### Text under study
-- Opening Marker --
My mind raced, but my heart was strangely still, wrapped in peace that shouldn’t have been possible.
I had encountered Jesus.
Jesus had spoken to me.
Jesus had called me by name and asked me to follow him.
For the first time in months, I didn’t feel lost.
I felt found.
The next days were a blur.
I functioned on autopilot, avoiding the mosque when possible, making excuses when I couldn’t.
Zar grew more worried.
I told her I needed rest, but I was far from fine.
I was in crisis I couldn’t share with anyone.
A week after the dream, I did something dangerous.
I downloaded a Persian Bible using a VPN.
Just having it on my computer could get me arrested, but I had to know if what Jesus said in my dream matched what was written in scripture.
I started reading the Gospel of John.
Within the first verses, I was weeping again.
In the beginning was the word and the word was with God and the word was God.
This was the Jesus of my dream.
Not just a prophet but God himself in human form.
I read about his miracles, teachings, claims to divinity, his death and resurrection.
Every word felt alive, speaking directly to my soul.
The confusion I’d felt for months, the tormenting questions, they all made sense now.
Jesus wasn’t one prophet among many.
He was the way, the truth, the life, exactly as he told me.
But accepting this meant rejecting Islam.
It meant admitting Muhammad was a false prophet, that the Quran wasn’t God’s word, that everything I’d built my life upon was false.
For 2 weeks, I lived in internal war.
Part of me wanted to run back to Islam, convince myself the dream was stress or demonic deception.
The other part knew with certainty I’d encountered the living God and there was no going back.
Then exactly 2 weeks after the first dream, it happened again.
I’d fallen asleep in my study after another long night of Bible reading and prayer.
This time the dream was shorter but even more powerful.
Jesus appeared again in the same white clothes, same loving eyes.
But this time there was no darkness around me.
I stood in light.
He spoke only a few words, but they were enough.
I have called you by name.
Kareem, you are mine.
Do not be afraid.
When I woke, I knew what I had to do.
I couldn’t live this double life anymore.
I had to choose.
Sitting there as the sun rose over Isvahan, I made the most important decision of my life.
I surrendered completely, utterly, without reservation.
I accepted Jesus as my Lord and Savior.
I confessed my sinfulness and need for grace.
I acknowledged he’d died for me and risen again.
I committed my life to following him, whatever the cost.
The moment I made that decision, a weight I’d carried my entire life lifted.
Guilt, shame, fear, it all fell away.
In its place came joy, pure, overwhelming, inexplicable joy.
I had been dead.
Now I was alive.
I had been blind.
Now I could see.
I had been enslaved.
-- Closing Marker --
### Record set
-- Opening Marker --
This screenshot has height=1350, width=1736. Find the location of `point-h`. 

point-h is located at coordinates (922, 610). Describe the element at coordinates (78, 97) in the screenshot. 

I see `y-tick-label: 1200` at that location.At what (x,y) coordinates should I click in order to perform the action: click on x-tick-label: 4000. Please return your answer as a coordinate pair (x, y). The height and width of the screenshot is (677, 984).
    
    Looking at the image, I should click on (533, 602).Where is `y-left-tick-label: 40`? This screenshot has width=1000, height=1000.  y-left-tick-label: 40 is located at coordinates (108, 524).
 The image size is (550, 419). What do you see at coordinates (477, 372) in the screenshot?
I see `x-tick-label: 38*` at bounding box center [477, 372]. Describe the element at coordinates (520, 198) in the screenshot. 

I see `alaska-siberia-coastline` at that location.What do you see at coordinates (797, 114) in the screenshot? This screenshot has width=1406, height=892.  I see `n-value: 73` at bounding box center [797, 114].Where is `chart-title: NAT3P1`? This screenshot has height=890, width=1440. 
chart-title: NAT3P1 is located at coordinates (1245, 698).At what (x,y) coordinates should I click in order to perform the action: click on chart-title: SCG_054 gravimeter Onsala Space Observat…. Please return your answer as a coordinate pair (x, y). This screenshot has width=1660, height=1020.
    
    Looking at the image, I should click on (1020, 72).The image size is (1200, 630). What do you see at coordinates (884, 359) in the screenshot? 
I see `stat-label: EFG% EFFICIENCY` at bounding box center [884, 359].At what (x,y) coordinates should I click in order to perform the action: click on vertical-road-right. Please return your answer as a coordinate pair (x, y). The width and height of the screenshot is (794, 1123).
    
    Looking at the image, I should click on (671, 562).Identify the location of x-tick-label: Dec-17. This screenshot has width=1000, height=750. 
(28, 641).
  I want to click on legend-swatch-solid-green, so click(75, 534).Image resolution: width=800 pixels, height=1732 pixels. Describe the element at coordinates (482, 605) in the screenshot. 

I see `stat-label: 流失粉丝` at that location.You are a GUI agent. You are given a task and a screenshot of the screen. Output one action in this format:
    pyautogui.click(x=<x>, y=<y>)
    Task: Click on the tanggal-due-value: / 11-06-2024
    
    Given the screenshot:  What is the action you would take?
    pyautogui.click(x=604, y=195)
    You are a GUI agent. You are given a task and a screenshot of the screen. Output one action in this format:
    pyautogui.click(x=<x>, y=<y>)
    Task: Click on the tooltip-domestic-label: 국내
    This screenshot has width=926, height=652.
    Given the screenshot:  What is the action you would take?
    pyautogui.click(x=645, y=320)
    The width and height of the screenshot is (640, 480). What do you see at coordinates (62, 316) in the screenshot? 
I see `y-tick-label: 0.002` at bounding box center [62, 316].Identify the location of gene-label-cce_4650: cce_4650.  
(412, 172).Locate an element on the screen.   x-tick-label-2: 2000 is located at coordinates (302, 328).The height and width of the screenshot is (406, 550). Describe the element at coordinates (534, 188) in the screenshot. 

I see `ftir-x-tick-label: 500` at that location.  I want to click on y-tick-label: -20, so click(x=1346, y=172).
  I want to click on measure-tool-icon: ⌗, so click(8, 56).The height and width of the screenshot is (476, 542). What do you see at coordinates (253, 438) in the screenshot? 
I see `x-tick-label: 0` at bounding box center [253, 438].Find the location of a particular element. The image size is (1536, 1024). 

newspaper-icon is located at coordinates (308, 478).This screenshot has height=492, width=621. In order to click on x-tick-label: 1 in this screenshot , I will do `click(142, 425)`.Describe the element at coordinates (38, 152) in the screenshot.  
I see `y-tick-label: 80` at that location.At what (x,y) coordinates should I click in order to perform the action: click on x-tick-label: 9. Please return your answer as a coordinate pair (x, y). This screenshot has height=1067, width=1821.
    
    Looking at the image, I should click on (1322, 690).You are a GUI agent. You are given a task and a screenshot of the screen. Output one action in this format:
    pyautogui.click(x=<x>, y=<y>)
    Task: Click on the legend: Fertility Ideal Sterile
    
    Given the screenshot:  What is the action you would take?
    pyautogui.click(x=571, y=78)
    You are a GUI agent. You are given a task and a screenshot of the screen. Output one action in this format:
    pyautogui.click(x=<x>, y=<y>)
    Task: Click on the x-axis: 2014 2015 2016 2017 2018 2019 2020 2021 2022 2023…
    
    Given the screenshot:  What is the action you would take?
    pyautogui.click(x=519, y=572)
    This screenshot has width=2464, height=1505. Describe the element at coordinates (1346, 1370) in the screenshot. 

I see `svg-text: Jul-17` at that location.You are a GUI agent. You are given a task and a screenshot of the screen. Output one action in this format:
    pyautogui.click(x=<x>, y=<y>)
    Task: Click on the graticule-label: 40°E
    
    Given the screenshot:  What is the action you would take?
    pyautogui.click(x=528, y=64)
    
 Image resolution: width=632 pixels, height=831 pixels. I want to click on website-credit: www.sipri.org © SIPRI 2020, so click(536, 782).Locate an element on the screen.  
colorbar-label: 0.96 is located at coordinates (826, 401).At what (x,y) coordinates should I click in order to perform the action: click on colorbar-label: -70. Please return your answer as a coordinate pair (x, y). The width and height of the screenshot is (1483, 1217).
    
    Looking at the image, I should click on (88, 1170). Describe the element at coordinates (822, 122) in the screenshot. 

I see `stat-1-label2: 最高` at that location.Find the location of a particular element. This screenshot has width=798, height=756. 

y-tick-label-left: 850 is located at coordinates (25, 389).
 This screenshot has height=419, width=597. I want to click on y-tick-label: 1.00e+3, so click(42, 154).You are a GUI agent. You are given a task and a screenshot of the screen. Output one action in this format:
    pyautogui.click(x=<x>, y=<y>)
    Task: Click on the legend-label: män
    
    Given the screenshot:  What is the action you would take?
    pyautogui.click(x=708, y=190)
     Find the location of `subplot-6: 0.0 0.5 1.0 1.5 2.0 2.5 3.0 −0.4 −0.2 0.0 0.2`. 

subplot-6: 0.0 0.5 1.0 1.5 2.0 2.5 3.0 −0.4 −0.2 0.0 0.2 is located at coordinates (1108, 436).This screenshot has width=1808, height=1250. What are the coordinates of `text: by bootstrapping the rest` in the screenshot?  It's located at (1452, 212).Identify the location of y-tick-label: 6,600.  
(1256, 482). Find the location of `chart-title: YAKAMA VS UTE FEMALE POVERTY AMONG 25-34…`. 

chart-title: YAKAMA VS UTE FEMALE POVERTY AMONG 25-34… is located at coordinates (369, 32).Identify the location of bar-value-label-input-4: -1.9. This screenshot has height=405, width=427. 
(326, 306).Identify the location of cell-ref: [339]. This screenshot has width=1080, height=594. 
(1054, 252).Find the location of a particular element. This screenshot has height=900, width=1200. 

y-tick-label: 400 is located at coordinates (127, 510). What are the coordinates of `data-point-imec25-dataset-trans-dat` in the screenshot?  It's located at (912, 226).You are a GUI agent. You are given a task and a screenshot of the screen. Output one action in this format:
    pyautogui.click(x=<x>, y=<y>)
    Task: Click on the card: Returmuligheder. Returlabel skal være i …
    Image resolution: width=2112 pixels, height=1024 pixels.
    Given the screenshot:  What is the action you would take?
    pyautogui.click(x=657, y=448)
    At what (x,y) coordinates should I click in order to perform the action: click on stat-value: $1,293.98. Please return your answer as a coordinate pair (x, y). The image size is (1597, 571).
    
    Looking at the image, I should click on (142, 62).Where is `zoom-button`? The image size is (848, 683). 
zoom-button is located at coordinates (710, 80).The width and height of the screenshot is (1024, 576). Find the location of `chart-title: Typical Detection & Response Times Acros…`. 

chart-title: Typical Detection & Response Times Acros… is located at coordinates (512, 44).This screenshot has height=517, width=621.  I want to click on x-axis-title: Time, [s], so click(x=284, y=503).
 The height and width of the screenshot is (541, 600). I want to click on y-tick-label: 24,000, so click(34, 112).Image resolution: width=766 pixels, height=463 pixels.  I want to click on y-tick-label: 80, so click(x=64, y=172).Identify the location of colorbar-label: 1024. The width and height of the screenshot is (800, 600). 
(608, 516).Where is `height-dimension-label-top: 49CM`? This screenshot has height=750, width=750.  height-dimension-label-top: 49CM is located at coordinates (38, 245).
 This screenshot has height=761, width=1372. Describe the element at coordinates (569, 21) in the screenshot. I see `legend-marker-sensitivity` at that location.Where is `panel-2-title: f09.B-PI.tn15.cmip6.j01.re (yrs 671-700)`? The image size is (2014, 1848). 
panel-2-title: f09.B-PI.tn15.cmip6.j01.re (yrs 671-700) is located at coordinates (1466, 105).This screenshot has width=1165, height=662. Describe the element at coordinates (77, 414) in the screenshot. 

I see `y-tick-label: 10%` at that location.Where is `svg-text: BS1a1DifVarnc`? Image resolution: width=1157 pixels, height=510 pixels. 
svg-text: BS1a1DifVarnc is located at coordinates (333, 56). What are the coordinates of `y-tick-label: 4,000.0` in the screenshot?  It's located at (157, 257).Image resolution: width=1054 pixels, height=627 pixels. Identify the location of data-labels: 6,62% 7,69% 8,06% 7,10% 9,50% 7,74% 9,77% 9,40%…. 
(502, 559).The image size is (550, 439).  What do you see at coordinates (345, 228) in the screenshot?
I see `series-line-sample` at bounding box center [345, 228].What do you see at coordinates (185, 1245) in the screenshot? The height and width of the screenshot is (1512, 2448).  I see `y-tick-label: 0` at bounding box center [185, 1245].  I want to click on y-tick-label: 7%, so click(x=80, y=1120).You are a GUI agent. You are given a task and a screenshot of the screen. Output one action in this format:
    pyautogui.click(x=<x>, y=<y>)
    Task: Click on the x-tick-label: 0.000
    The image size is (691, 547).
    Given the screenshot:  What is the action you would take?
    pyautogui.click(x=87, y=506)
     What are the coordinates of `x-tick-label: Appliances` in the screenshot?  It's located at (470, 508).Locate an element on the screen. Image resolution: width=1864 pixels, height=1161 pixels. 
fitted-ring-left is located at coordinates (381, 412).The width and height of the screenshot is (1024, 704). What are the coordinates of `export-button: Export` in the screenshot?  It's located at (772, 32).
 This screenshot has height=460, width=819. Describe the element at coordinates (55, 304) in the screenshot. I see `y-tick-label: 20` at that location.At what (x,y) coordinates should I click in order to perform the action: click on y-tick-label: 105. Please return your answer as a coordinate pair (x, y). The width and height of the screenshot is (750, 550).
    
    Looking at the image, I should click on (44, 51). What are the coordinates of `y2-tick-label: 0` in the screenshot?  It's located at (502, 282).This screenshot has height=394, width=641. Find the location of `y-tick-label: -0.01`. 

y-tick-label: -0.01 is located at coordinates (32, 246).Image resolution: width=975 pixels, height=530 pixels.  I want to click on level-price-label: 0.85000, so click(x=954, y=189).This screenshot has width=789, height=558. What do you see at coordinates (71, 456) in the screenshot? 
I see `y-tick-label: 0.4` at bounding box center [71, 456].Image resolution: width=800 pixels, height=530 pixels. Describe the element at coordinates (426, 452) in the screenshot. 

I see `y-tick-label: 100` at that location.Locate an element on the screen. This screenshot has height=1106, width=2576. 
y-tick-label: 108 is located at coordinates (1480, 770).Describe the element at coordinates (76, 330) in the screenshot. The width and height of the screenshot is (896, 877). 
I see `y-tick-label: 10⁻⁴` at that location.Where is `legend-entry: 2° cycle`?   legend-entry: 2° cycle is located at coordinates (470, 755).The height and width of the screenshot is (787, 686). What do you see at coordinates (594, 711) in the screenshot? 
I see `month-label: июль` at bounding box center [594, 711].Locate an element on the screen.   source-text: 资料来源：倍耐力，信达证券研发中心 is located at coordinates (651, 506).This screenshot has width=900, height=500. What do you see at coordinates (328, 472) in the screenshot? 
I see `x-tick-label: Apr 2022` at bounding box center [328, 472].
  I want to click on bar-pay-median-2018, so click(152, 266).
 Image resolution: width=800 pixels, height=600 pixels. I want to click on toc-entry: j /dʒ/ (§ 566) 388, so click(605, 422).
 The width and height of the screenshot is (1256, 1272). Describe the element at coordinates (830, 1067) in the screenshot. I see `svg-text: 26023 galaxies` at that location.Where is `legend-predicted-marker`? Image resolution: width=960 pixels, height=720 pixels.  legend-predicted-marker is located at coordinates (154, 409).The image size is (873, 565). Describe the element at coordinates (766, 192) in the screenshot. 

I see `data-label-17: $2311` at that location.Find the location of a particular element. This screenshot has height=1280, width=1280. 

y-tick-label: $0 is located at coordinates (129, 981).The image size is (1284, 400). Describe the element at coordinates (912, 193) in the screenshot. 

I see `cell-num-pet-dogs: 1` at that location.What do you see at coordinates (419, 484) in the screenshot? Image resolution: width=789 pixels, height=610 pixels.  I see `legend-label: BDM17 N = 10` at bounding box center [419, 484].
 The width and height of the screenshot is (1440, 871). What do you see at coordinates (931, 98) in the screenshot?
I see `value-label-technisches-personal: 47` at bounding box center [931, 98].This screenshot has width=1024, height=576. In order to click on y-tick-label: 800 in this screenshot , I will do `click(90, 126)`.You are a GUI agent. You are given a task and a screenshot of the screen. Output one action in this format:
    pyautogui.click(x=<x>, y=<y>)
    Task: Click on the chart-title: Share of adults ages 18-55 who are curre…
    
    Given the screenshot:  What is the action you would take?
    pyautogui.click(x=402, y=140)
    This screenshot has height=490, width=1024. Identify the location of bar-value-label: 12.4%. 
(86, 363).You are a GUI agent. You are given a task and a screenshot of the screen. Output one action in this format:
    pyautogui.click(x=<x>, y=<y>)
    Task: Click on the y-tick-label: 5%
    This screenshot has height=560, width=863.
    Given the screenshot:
-- Closing Marker --
### Problem 1
In the conversion account, how long after the first dream did the second dream come?
### Problem 2
Continue the conversion account from its last sentence.

### Exercise output 1
Exactly two weeks after the first dream.

### Exercise output 2
Now I was free.
I wept again.
But these were tears of joy.
I was a Christian now, a follower of Jesus.
I belonged to him.
But even in that moment, I knew what lay ahead.
Persecution, rejection, danger.
In Iran, converting from Islam is considered ultimate betrayal.
I could lose everything.
position, reputation, family, possibly life.
The persecution came sooner than I imagined.
The next six months were agonizing.
I lived two completely different lives, and the contradiction was tearing me apart.
Outwardly, I remained Imm Karim Hassan, leading prayers, teaching Islamic theology, counseling community members.
Inwardly, I was a Christian who no longer believed a word of what I was teaching.
Every Friday, I stood in the pulpit delivering sermons about Islam.
People nodded, took notes, trusted me.
Every Friday, I went home and wept, knowing I was lying to them, leading them away from truth instead of toward it.
The guilt was crushing.
I would lie awake thinking about those who trusted me, who believed I was guiding them toward God when I was actually guiding them away from Jesus.
How many souls had I led astray? But what choice did I have? Announcing my conversion would be suicide, literally.
The government would arrest me immediately.
I’d be tortured, probably executed.
My family would be shamed, endangered.
My children would grow up knowing their father died as a traitor.
So I kept quiet, continued the charade, and hated myself for it.
The only thing keeping me sane was my secret life with Jesus.
Late at night, after everyone slept, I’d lock myself in my study and read the Bible I’d hidden in a false drawer bottom.
I’d pray, pouring out my heart to Jesus.
I’d studied the Gospels, learning about this man I’d given my life to.
Carefully, I began looking for other Iranian Christians.
I knew they existed.
I’d seen them arrested.
I’d heard rumors of house churches, secret gatherings of believers meeting in basement and living rooms, always watching for secret police.
I started searching online using encrypted apps and VPNs.
I found forums where Iranian Christians communicated in coded language.
I read testimonies of other converts who’d left Islam and found Jesus.
What I discovered shocked me.
There were thousands of us, maybe tens of thousands.
Across Iran, Muslims were converting to Christianity, and most had the same story.
They’d encountered Jesus in dreams and visions.
I read testimony after testimony.
A woman in Shiraz who saw Jesus appear in her bedroom calling her name.
A man in Mashhad healed of cancer after Jesus visited him in a dream.
A teenage girl in Tehran who saw Jesus at the foot of her bed inviting her to follow.
The details varied, but the pattern was unmistakable.
Jesus was appearing to Muslims across Iran, revealing himself supernaturally to people with no access to churches, Bibles, or missionaries.
I wasn’t crazy.
I wasn’t alone.
This was real, happening on a massive scale.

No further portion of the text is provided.